The following example shows the sales table partitioned by range-range using a virtual column for the subpartitioning key. The virtual column calculates the total value of a sale by multiplying amount_sold and quantity_sold. As the example shows, row movement is also supported with virtual columns. If row movement is enabled, then a row migrates from one partition to another partition if the virtual column evaluates to a value that belongs to another partition. 

CREATE TABLE sales
  ( prod_id       NUMBER(6) NOT NULL
  , cust_id       NUMBER NOT NULL
  , time_id       DATE NOT NULL
  , channel_id    CHAR(1) NOT NULL
  , promo_id      NUMBER(6) NOT NULL
  , quantity_sold NUMBER(3) NOT NULL
  , amount_sold   NUMBER(10,2) NOT NULL
  , total_amount AS (quantity_sold * amount_sold)
  )
 PARTITION BY RANGE (time_id) INTERVAL (NUMTOYMINTERVAL(1,'MONTH'))
 SUBPARTITION BY RANGE(total_amount)
 SUBPARTITION TEMPLATE
   ( SUBPARTITION p_small VALUES LESS THAN (1000)
   , SUBPARTITION p_medium VALUES LESS THAN (5000)
   , SUBPARTITION p_large VALUES LESS THAN (10000)
   , SUBPARTITION p_extreme VALUES LESS THAN (MAXVALUE)
   )
 (PARTITION sales_before_2007 VALUES LESS THAN
        (TO_DATE('01-JAN-2007','dd-MON-yyyy'))
)
ENABLE ROW MOVEMENT
PARALLEL NOLOGGING;

See Also:

Oracle Database SQL Language Reference for the syntax on how to create a virtual column

4.1.12 Using Table Compression with Partitioned Tables

For heap-organized partitioned tables, you can compress some or all partitions using table compression.

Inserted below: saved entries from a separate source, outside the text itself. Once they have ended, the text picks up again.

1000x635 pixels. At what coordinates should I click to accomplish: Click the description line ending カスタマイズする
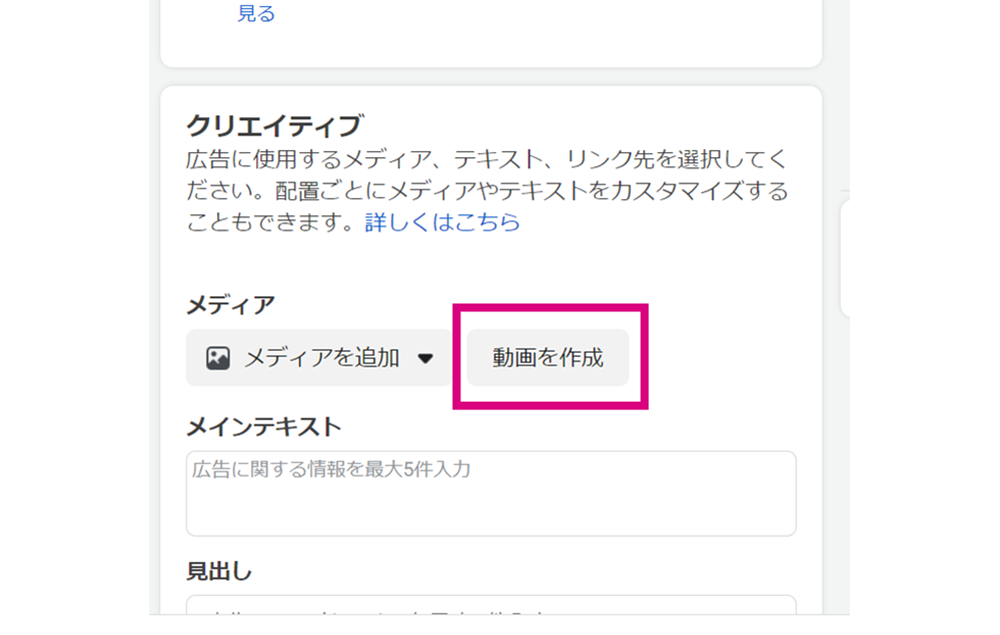487,191
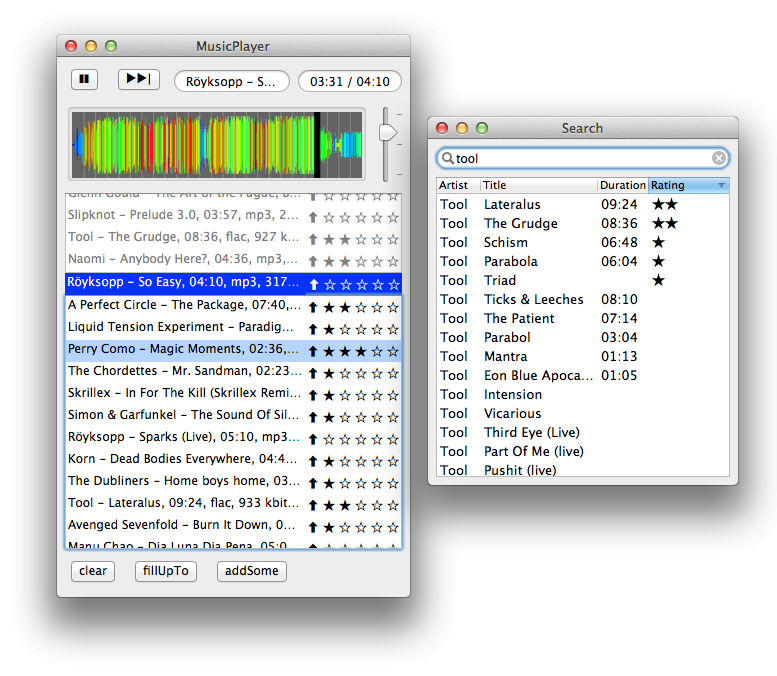Skip to next track button

pos(138,80)
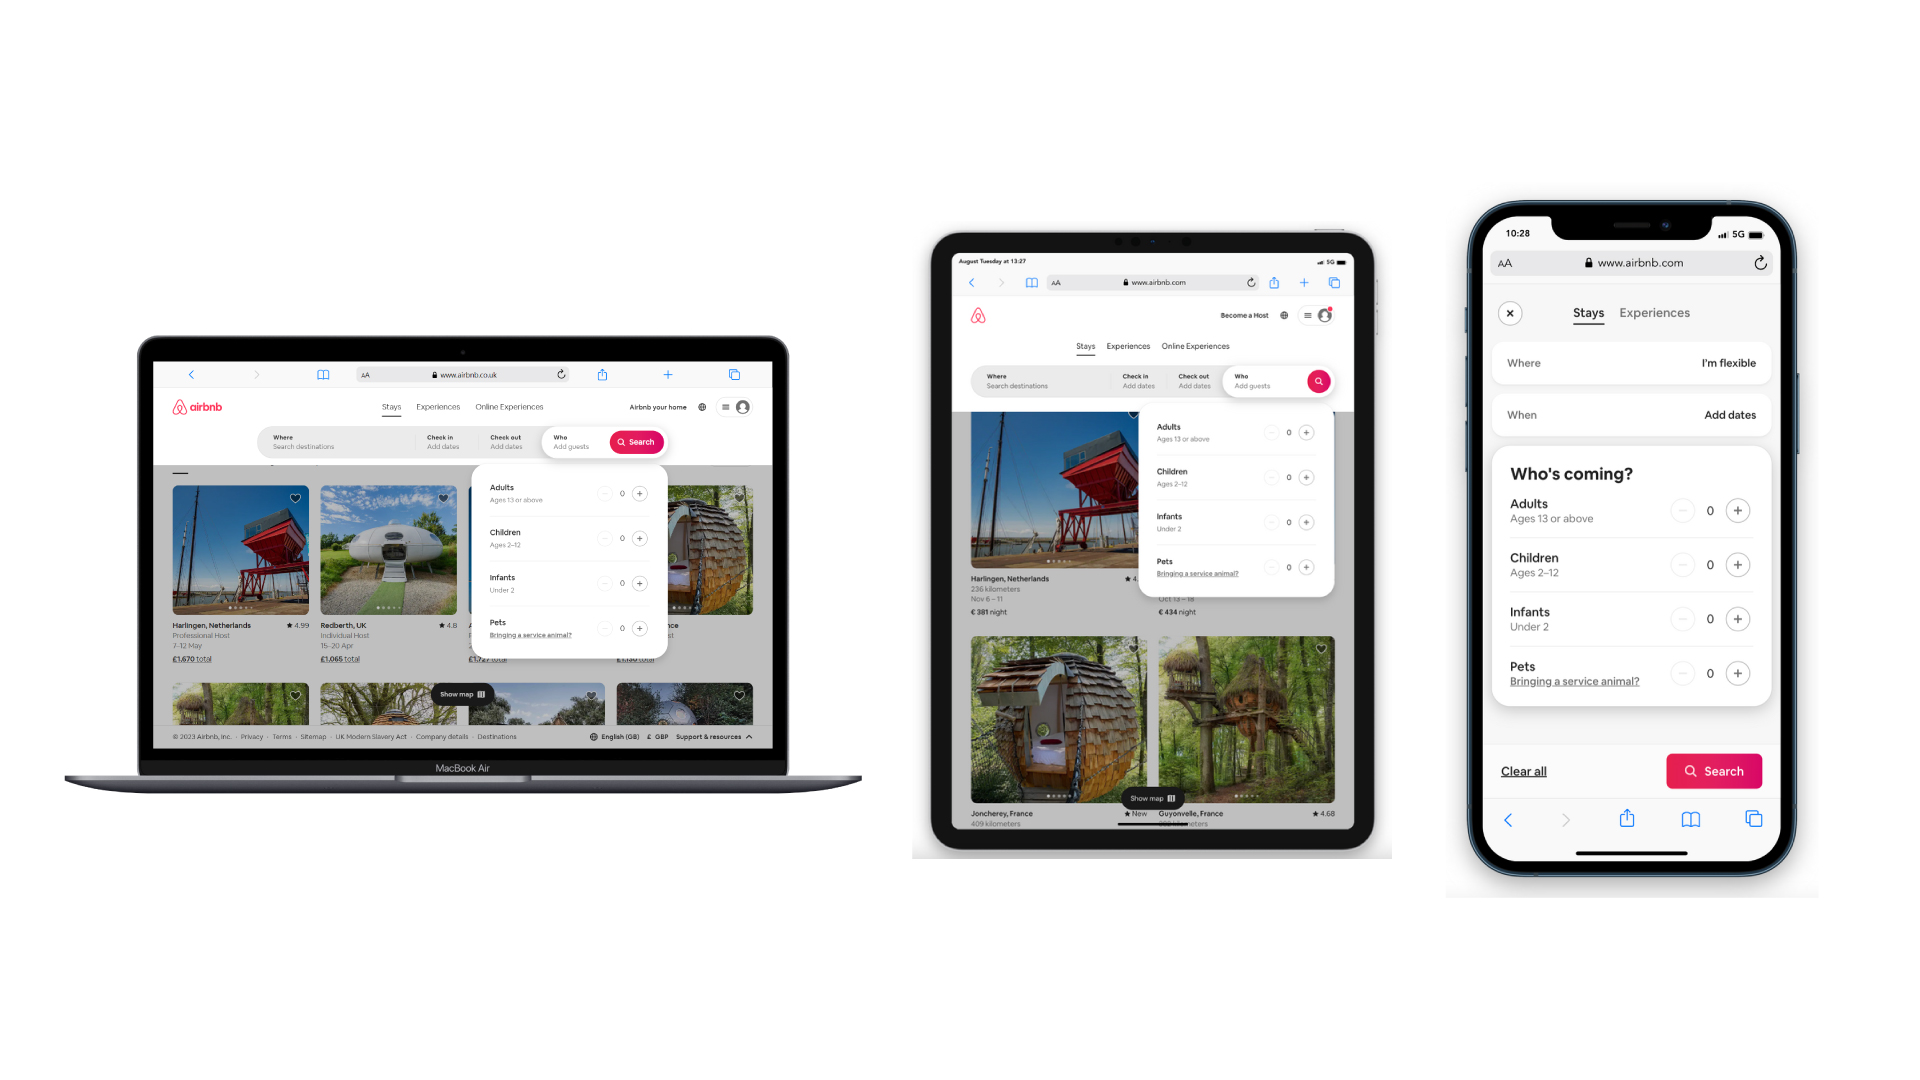This screenshot has width=1920, height=1080.
Task: Click the Search button on mobile
Action: point(1713,770)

The compression attribute can be declared for a tablespace, a table, or a partition of a table. Whenever the compress attribute is not specified, it is inherited like any other storage attribute.

Example 4-13 creates a range-partitioned table with one compressed partition costs_old. The compression attribute for the table and all other partitions is inherited from the tablespace level.

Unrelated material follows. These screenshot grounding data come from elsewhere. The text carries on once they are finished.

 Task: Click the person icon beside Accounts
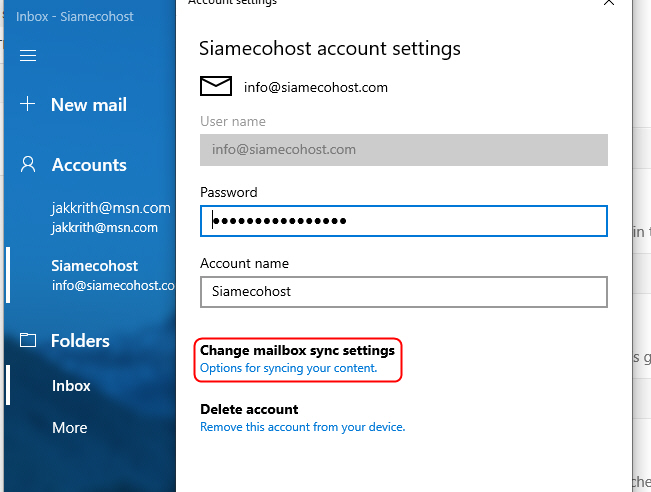28,165
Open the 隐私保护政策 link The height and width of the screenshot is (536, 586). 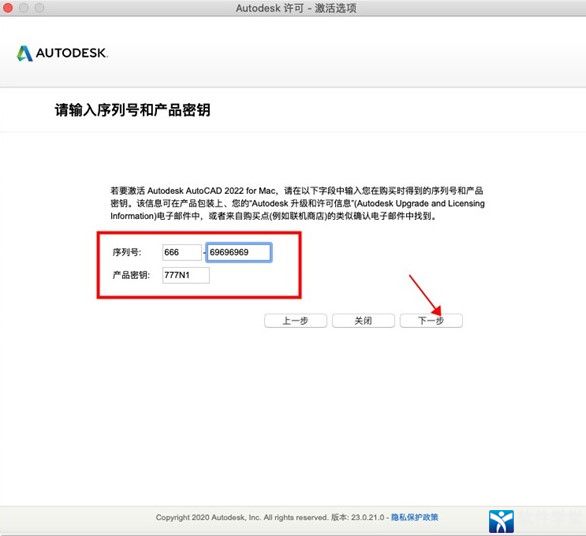414,517
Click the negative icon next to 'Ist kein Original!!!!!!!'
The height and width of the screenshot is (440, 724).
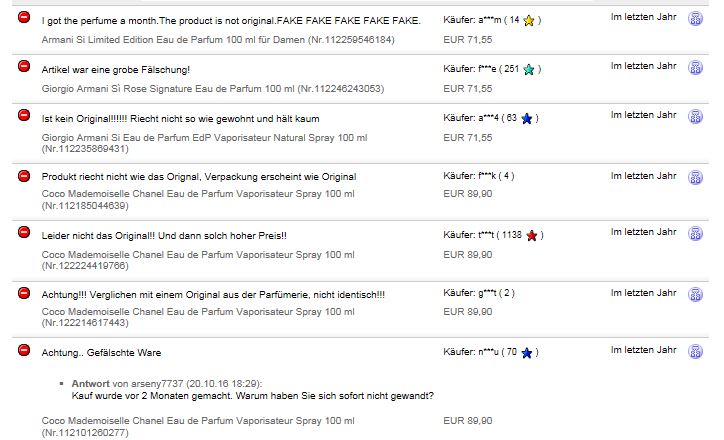[24, 117]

Example 4-13 Creating a range-partitioned table with a compressed partition

CREATE TABLE costs_demo (
   prod_id     NUMBER(6),    time_id     DATE, 
   unit_cost   NUMBER(10,2), unit_price  NUMBER(10,2))
PARTITION BY RANGE (time_id)
   (PARTITION costs_old 
       VALUES LESS THAN (TO_DATE('01-JAN-2003', 'DD-MON-YYYY')) COMPRESS,
    PARTITION costs_q1_2003 
       VALUES LESS THAN (TO_DATE('01-APR-2003', 'DD-MON-YYYY')),
    PARTITION costs_q2_2003
       VALUES LESS THAN (TO_DATE('01-JUN-2003', 'DD-MON-YYYY')),
    PARTITION costs_recent VALUES LESS THAN (MAXVALUE));

4.1.13 Using Key Compression with Partitioned Indexes

You can compress some or all partitions of a B-tree index using key compression.

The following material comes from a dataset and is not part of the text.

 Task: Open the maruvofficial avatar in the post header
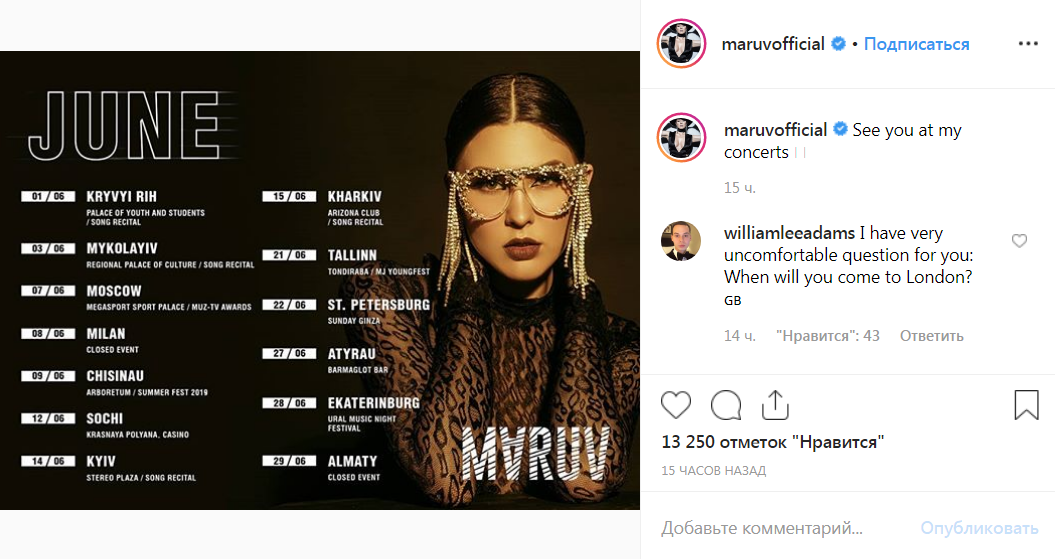click(681, 44)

Key compression is applicable only to B-tree indexes. Bitmap indexes are stored in a compressed manner by default. An index using key compression eliminates repeated occurrences of key column prefix values, thus saving space and I/O.

The following example creates a local partitioned index with all partitions except the most recent one compressed:

CREATE INDEX i_cost1 ON costs_demo (prod_id) COMPRESS LOCAL
   (PARTITION costs_old, PARTITION costs_q1_2003, 
    PARTITION costs_q2_2003, PARTITION costs_recent NOCOMPRESS);

You cannot specify COMPRESS (or NOCOMPRESS) explicitly for an index subpartition. All index subpartitions of a given partition inherit the key compression setting from the parent partition.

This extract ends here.